Golgotha

(Gólgota)

  1. Venganza argentina

    Villa Scasso, un quartier pauvre à l'ouest de Buenos Aires.
    Olivia, quinze ans, décède des suites d'une infection après qu'une faiseuse d'anges lui ai fait perdre l'enfant qu'elle ne désirait pas avoir. Magui, désespérée par la disparition de sa fille unique, accroche une corde à linge à un arbre du jardin et décide de la rejoindre.
    Román Calavera, un jeune policier originaire du quartier, qui a bien connu Magui, ne peut pas laisser passer ça. Pour lui, ce double drame est l'œuvre d'un seul coupable, celui qui a osé mettre enceinte l'adolescente. Son collègue Lagarto a beau essayer de calmer ses ardeurs vengeresses, Calavera est bien décidé à faire payer cher à cet homme la mort des deux femmes.

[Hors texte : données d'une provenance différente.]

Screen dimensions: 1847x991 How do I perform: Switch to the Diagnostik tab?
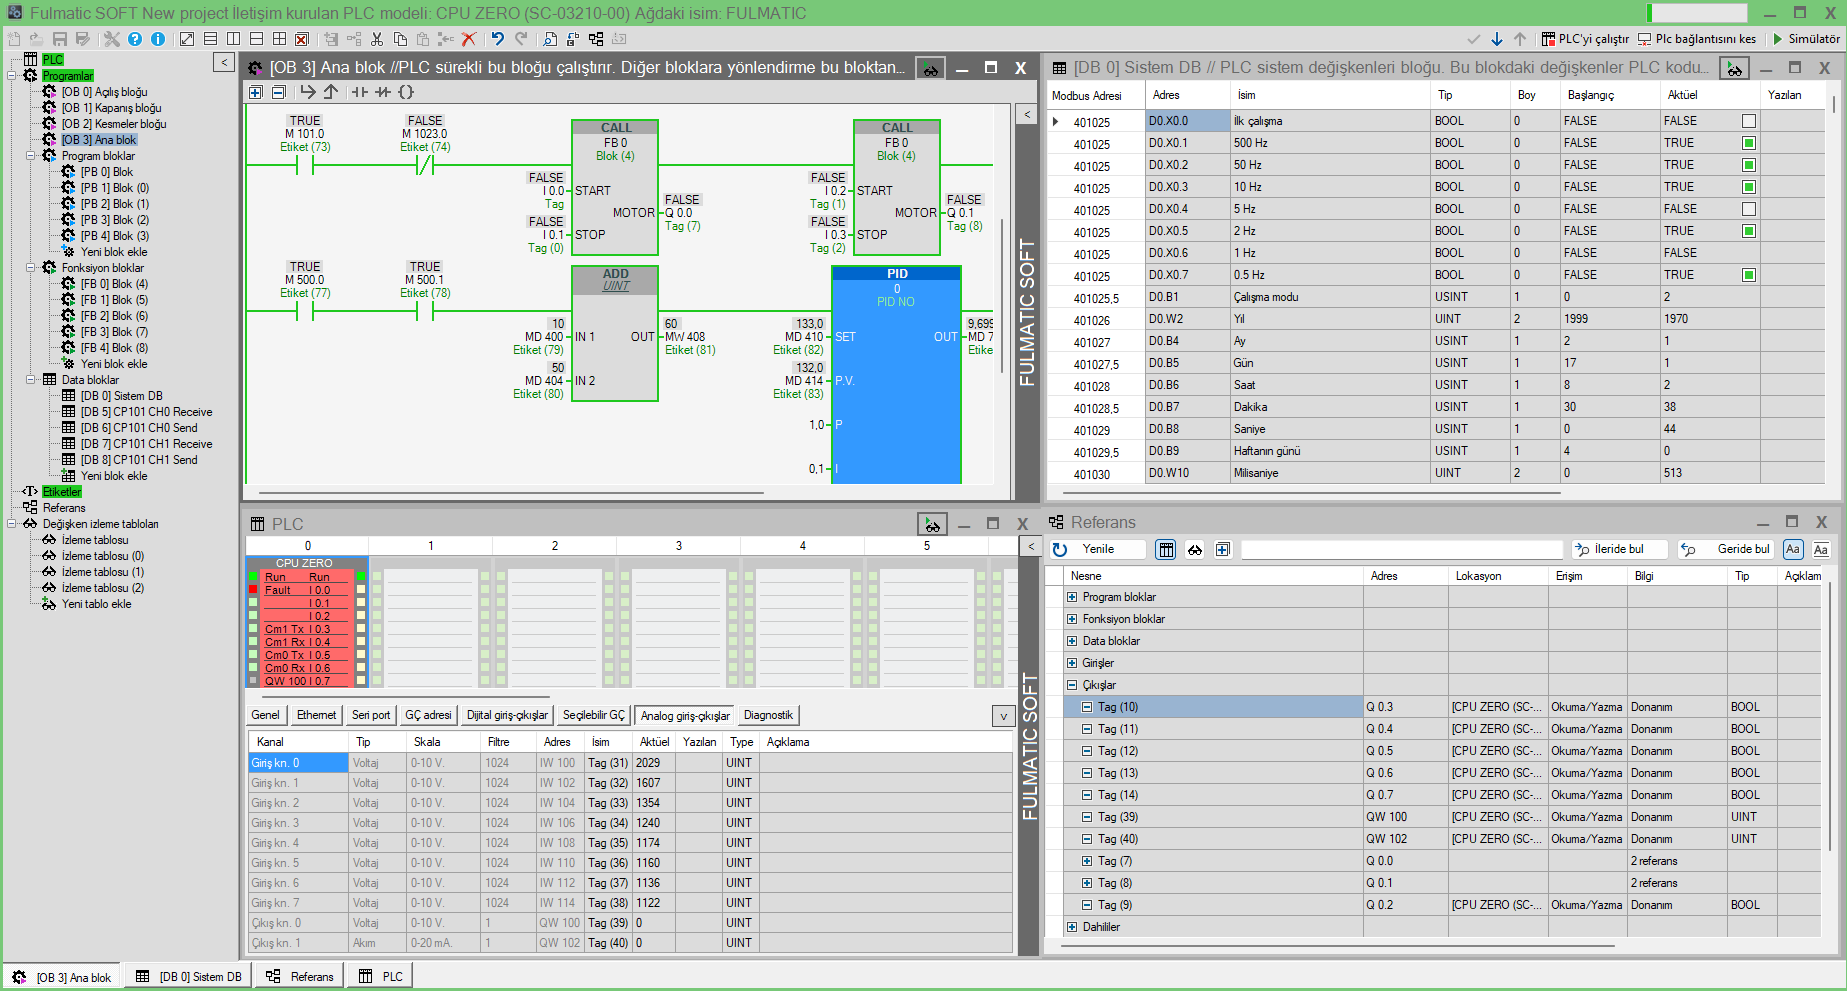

    Carlos Salem, lui aussi argentin et auteur de romans noirs – on lui doit notamment Aller simple et Nager sans se mouiller – introduit dans son excellente préface le contexte de Golgotha. L'Argentine compte au bas mot dix millions de pauvres et le tango n'est qu'un cliché, tout juste bon pour vendre des cartes postales aux touristes. « La musique qui rythme et exprime la rage quotidienne de Buenos Aires, c'est le rock'n'roll. » Leonardo Oyola, par ailleurs journaliste pour la version argentine du magazine Rolling Stones, livre d'ailleurs en fin de roman une playlist pour le moins rock'n'roll.
    Scasso est l'une des nombreuses villas miseria qui entourent la capitale (ces villas, équivalentes argentines des favellas brésiliennes sont nées après la Seconde Guerre mondiale, lorsque des milliers de ruraux ont rejoint la ville pour trouver du travail et se sont retrouvés confrontés à des problèmes de logement). Pour en sortir, il faut toucher le ballon comme Maradona... ou devenir policier. Leonardo Oyola, lui aussi natif de Buenos Aires, a eu pour sa part « la chance de naître avec deux pieds gauches », ce qui l'a poussé à suivre des études puis à écrire (on lui doit Chamamé, qui a reçu à l'occasion de la Semana Negra 2008 le prix Dashiel Hammett du meilleur roman noir écrit en espagnol).
    À Scasso comme dans les autres villas, on survit plus généralement en faisant dans la délinquance. On raconte d'ailleurs que si les pasillos (les ruelles) y sont si étroites, c'est pour que les voitures de patrouille ne puissent pas y circuler. C'est au San Cayetano – un bar du quartier surnommé par les habitants le « Tiens-moi le gamin », du fait que le patron devait souvent se débarrasser de son enfant pour aller séparer les belligérants alcoolisés – que Lagarto, le policier-narrateur de Golgotha, a élu domicile. S'il a beau être conscient de se trouver sur la mauvaise pente, il ne peut se résoudre à abandonner à son triste sort son collègue Calavera, lequel semble bien décidé à supprimer cet homme qui l'obnubile. Les deux flics ont d'ailleurs tout intérêt à bien s'entendre entre eux, mais aussi avec tous leurs collègues tant les habitants du quartier sont hostiles aux patas negras, ces policiers au salaire de misère à qui il reste à peine de quoi s'acheter des chaussures à la fin du mois.

    Avec Golgotha, court roman noir – le récit compte à peine plus de cent trente pages –, Leonardo Oyola nous propose tout à la fois une sombre histoire de vengeance et une plongée dans les bas-fonds de Buenos Aires. Un texte fort et âpre mais non dénué d'une certaine beauté.